* _Source data_:

***

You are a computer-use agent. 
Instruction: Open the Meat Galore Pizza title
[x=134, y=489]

***

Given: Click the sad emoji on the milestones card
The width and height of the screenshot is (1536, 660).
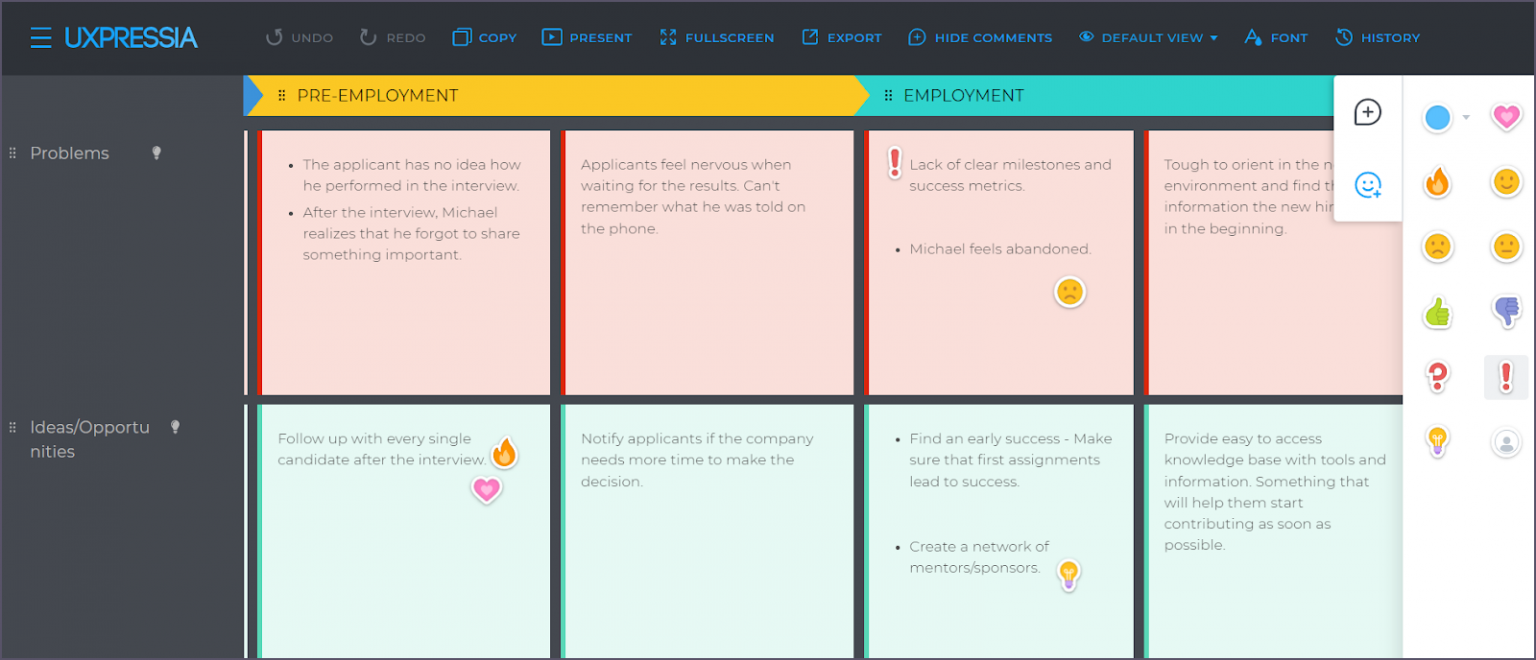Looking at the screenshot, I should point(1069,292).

***

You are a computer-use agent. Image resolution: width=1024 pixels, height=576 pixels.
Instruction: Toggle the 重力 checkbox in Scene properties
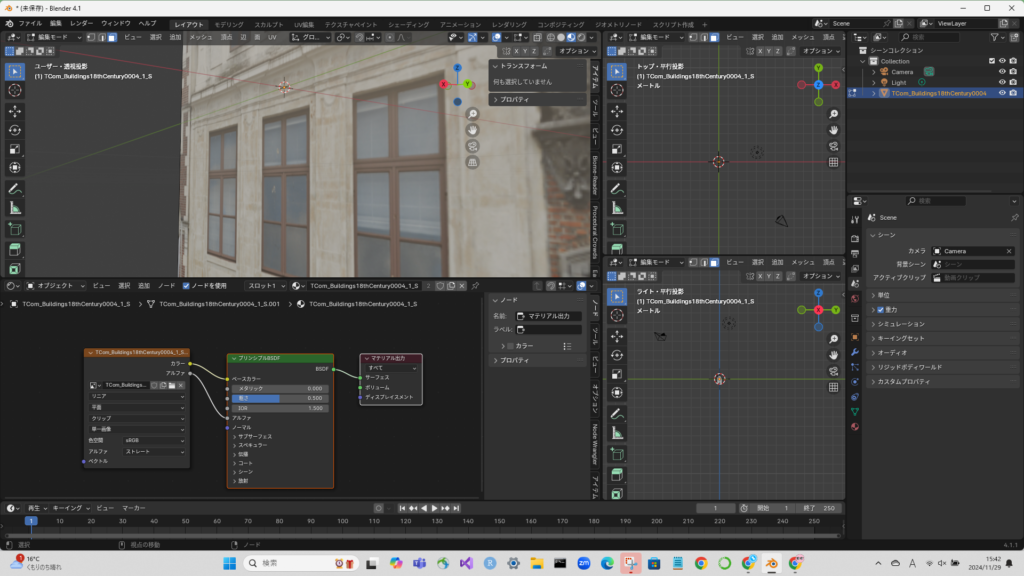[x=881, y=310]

***

* _Action item_: Which lines above hold the string "agent"? Show each of them.

* _The completed task_:
You are a computer-use agent. 
You are a computer-use agent. Image resolution: width=1024 pixels, height=576 pixels.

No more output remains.